Sharavana Rao, 27
Mr. Yeo was my teacher for general paper in JC2 (the year we prepare and sit for our ‘A’ Levels). He was a teacher (perhaps in his 50’s) who seemed to be in his own world; his method of teaching was unorthodox.
Instead of asking us to repeatedly answer questions on paper, he would engage the entire class with videos and interesting topics for discussion, such as wildlife videos, existentialism, etc. In Singapore’s education system, this is an anomaly.
As a result, my general knowledge of various topics improved and I took interest in expressing my opinions on paper, therefore finishing my work more effectively as compared to before. This was also largely due to his method of always listening to what each student had to say, and the perspective from where they were coming.
Thanks to this, I felt more comfortable speaking up in class. He would also give his time outside of class to coach us on writing and further discussions. As a result, my grades improved significantly during my preliminary examinations. Eventually, this gave me more confidence with which to face the ‘A’ level examinations.
So I’m always grateful for the interests that Mr.Yeo sparked in me and the space he gave me as a student to express myself, in an education system filled with repetitive and mindless requirements.
Pat Phui, 70
I was in primary school back then. There’s this English teacher who is a European and she would make sure we get our English spelling right. I think the fact that she wasn’t Chinese just made all of us who were in a traditional Chinese school, all revere her even more.

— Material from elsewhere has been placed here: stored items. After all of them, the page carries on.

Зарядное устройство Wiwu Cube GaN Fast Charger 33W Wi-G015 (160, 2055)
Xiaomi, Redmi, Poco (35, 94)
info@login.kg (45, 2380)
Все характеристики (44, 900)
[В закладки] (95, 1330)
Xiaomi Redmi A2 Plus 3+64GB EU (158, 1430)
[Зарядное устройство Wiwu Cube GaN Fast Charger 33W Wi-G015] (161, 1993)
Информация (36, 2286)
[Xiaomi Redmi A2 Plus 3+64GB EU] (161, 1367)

She was very fierce. For each word we got wrong in spelling, she would hit us on our hand one time, with a cane or a ruler.
We were all very scared of her but there were three boys in class who were especially naughty. So they would get caning from that teacher quite often.
After a few times of being beaten on their backside, they found a way to avoid suffering too much of the pain — they would wear three pairs of pants to school!
There was one day when a particular boy made her very angry and she threw a blackboard duster right across the classroom at the boy. It hit him on his chest. That was the most memorable incident.
I heard that after that incident, she might have been dismissed from the school. I don’t think I was ever beaten by this teacher. I was very well-behaved. All the girls were.
Shermane Lim, 8
My favourite teacher is Aunty Dawn. She taught me when I was in Kindergarten 2 at St James Church Kindergarten.
On the second day of school, all the other teachers still kept asking us for our names so we had to keep repeating our names because they couldn’t remember. It was so tiring! But only Aunty Dawn could remember all our names so well on Day 2! I like her because even when we were doing serious homework, she would make jokes to make the whole class laugh.
And she gave out stickers! When we behave well in class, she would reward us with cute stickers.
James Wilson Limmade, 27
Mr. Lim was a replacement teacher for pure physics back then in my secondary school. He was very patient and kind but his most outstanding point was being able to conduct actively engaging lessons that make the class much more attentive than before (before him many of the students were sleeping, including me!)
When it comes to exam, he would carefully handcraft some thoughtful and tricky questions to really challenge us beyond our textbook understanding and after the exam he would also properly explain to the class about the thinking process to approach the question and answer it.
It is amazing how a wonderfully passionate teacher can drastically change the learning experience of hundreds of students and improved interest in the education journey. Thank you Mr. Lim!